“Hoje basta ter 18 anos e seis meses de formação para poder ser polícia com uma arma de 9 mm na mão”
O presidente da Associação Sindical dos Profissionais da Polícia (ASPP/PSP), maior sindicato da Polícia de Segurança Pública, reagiu esta sexta-feira ao relatório anual da Inspeção-Geral da Administração Interna (IGAI), que revelou ter recebido 1.511 queixas contra forças de segurança em 2024, o valor mais alto da última década. Destes, 742 visaram agentes da PSP, o maior número entre todas as forças.
Em declarações ao DN, Paulo Jorge Santos, presidente da ASPP, refere que é necessário ir além da leitura imediata dos número de queixas: “Temos dito várias vezes, sempre que saem estes relatórios, que as pessoas valorizam o número de queixas ou processos, mas esquecem muitas vezes da conclusão desses processos”, afirmou. “O número de agentes efetivamente punidos é muito reduzido face às queixas que as pessoas, legitimamente, apresentam, e isso quer dizer algo.”
Segundo o relatório da IGAI, apesar das centenas de queixas, apenas nove agentes da PSP foram suspensos em 2024, e nenhum foi expulso. Para Paulo Santos, este dado reforça que “a maior parte dos polícias, se não todos, atuam nos princípios éticos e da boa fé.”
O líder sindical reconhece, no entanto, que a PSP, “tal como todas as profissões, terá os seus problemas”, mas considera que é necessário compreender os contextos que se escondem por detrás das estatísticas.

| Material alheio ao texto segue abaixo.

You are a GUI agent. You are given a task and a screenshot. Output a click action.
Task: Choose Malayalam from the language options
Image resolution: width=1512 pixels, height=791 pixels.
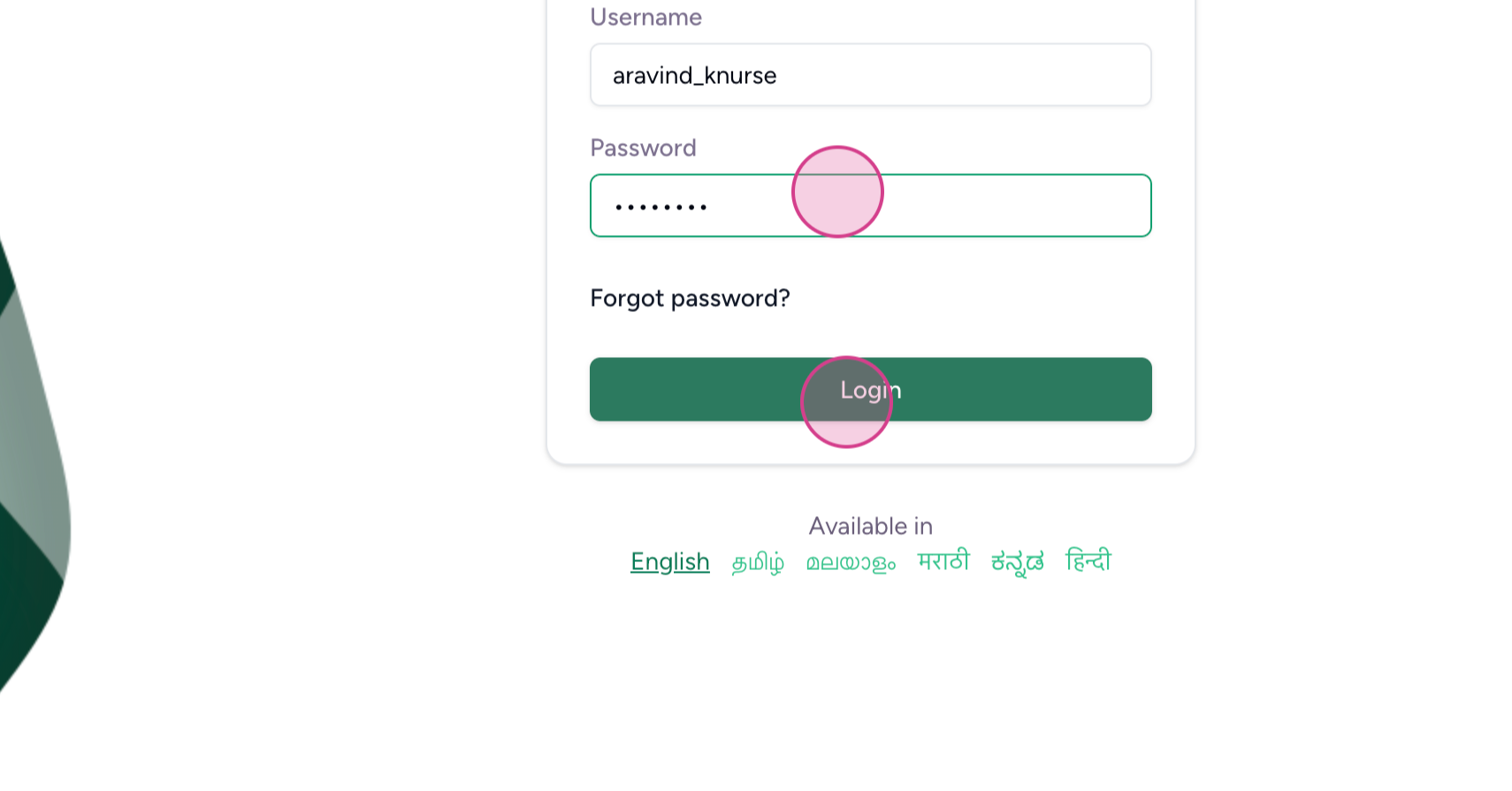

“Além dos números, temos de perceber os contextos sociais que vivemos e as dinâmicas sociais da profissão, assim como o trabalho que as polícias fazem junto das pessoas e das comunidades, além da falta de meios de que a PSP tem vindo a sofrer há muito tempo”, aponta, reforçando que “temos de perceber que o serviço policial é exigente, complexo e requer muitas intervenções de proximidade em contextos cada vez mais sensíveis”.
Exemplificando, apontou que a polícia é colocada na linha da frente da aplicação de normas que não define. “Vou-lhe dar um exemplo”, diz o presidente da ASPP/PSP: “Ontem foi aprovado um novo código de conduta no município Albufeira [que visa proibir excessos comportamentais e nudez parcial nas ruas]. Quem vai zelar pelo cumprimento desse código de conduta? As polícias. E quem vai levar com as queixas dos cidadãos descontentes com o código de conduta? As polícias. Não é a entidade administrativa.”
Sobre a formação ética e comportamental dos agentes, Paulo Santos defende que é essencial reforçá-la, mas alerta para a falta de efetivos: “Apostar na formação é importante, mas para isso é preciso ter polícias. E nós estamos no limite em termos de recursos, humanos e não só.”
O dirigente sindical recusa uma alegada "cultura de impunidade" nas forças de segurança e realça a importância de estes relatórios não servirem para desacreditar as forças policias junto da população. “Isso depende, lá está, da leitura que se faz destes relatórios, que eu quero acreditar que sejam justos, equilibrados, transparentes e com o propósito de melhorar a profissão. O que quero transmitir à população, e temo-lo feito sempre, é que não olhemos para os polícias como alguém que quer prejudicar os cidadãos. Pelo contrário. A nossa missão é protegê-los e colocamos todos os dias a nossa vida em risco para o fazer”, diz.
Lembrando que “a ASPP foi, já há 40 e tal anos, a principal responsável pela criação de um código deontológico e ético para a PSP”, Paulo Santos garante que o sindicato está sempre disponível para colaborar com o Ministério da Administração Interna na definição de políticas que melhorem o setor. E as quais, diz, têm vindo a ser defendidas pelos sindicatos desde há muito: “Passam sobretudo por melhores condições de trabalho e dignificação das carreiras, até para reforçar a legitimidade para esse escrutínio da atividade policial . Temos insistido na importância da formação e de maior exigência nas condições de acesso à profissão. Hoje basta ter 18 anos e seis ou sete meses de formação para se ser enviado para o policiamento de áreas sensíveis com uma arma de 9 mm na mão. Isto é correto?”